L’inflation au Mexique s’est accélérée plus fortement qu’attendu durant la première quinzaine de mars, compliquant les perspectives de la politique monétaire à quelques jours de la décision de la banque centrale, tandis que les risques mondiaux liés au conflit au Moyen-Orient ajoutent une incertitude supplémentaire.
L’inflation dépasse les prévisions
Les prix à la consommation dans la deuxième plus grande économie d’Amérique latine ont augmenté de 4.63% en glissement annuel début mars, selon les données de l’office national des statistiques du Mexique. Cette lecture a dépassé les attentes de presque tous les analystes interrogés et marque une hausse notable par rapport à l’impression de 4.13% de fin février. Des données séparées ont également montré une inflation en hausse par rapport à 3.92% durant la première quinzaine de février.
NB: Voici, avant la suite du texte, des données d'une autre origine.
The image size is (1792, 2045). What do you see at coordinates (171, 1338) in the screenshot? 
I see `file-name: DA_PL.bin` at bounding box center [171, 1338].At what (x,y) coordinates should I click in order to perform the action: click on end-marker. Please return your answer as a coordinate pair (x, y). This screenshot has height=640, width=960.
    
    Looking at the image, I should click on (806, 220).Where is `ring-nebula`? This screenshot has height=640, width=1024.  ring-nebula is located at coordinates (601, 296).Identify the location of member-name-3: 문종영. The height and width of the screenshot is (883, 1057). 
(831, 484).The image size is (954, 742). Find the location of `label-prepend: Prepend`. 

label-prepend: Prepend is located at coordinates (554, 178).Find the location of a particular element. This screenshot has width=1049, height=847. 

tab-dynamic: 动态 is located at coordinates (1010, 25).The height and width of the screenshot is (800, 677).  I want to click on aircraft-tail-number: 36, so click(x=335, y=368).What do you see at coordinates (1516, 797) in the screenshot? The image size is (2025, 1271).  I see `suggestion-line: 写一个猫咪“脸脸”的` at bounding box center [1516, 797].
Le chiffre le plus récent représente le niveau le plus élevé depuis fin 2024 et souligne une reprise des pressions sur les prix alors que les décideurs anticipaient une tendance graduelle de refroidissement.
L’inflation sous-jacente, qui exclut les composantes volatiles que sont l’alimentation et l’énergie, a légèrement diminué pour s’établir à 4.46%, contre 4.48% lors de la période précédente et un peu en dessous des estimations consensuelles. Cependant, elle reste au-dessus de la fourchette cible de la banque centrale, fixée à 3% plus ou moins un point de pourcentage.
Les prix de l’alimentation et des services ont été des contributeurs clés à cette hausse. Les prix de la tomate ont bondi de 32.17%, tandis que les tarifs aériens ont grimpé de 21.86%. En revanche, les prix des œufs ont reculé de 1.33% et les coûts des services internet, de téléphonie et de télévision payante ont diminué de 3.47%.
La décision sur les taux en suspens
Les données sur l’inflation interviennent avant la réunion de politique monétaire de la Banque du Mexique, où les responsables devront prendre une décision difficile sur les taux d’intérêt. La banque centrale, connue sous le nom de Banxico, a suspendu son cycle d’assouplissement le mois dernier après près de deux ans de baisses de taux.
Les analystes restent partagés quant à l’issue.
Sur 29 économistes interrogés par Bloomberg, 15 prévoient que les décideurs maintiendront le taux directeur à 7%, tandis que 14 anticipent une coupure d’un quart de point à 6.75%. Les économistes estiment que les dernières données réduisent la marge de manœuvre de la banque centrale pour assouplir sa politique.
« Ces chiffres confirment que la banque centrale dispose de très peu de marge pour baisser les taux d’intérêt. L’inflation a augmenté, bien que pour des facteurs temporaires, alors même que l’économie montre des signes de fatigue », a déclaré Andres Abadia, économiste en chef pour l’Amérique latine chez Pantheon Macroeconomics, dans un reportage de Bloomberg.
Des données économiques récentes indiquent également un affaiblissement de la croissance.
L’activité économique du Mexique a diminué de 0.3% en janvier par rapport à l’année précédente, un net renversement par rapport à la hausse de 3.26% de décembre.
Les risques mondiaux accentuent les pressions inflationnistes
Des facteurs externes compliquent encore les perspectives. Le conflit en cours au Moyen-Orient a fait grimper les prix du pétrole, ajoutant des risques inflationnistes malgré une exposition commerciale directe limitée du Mexique.
La banque centrale a déjà repoussé son calendrier pour ramener l’inflation dans la cible, prévoyant désormais qu’elle atteindra la zone-cible de 3% au cours du deuxième trimestre 2027, plus tard que précédemment projeté.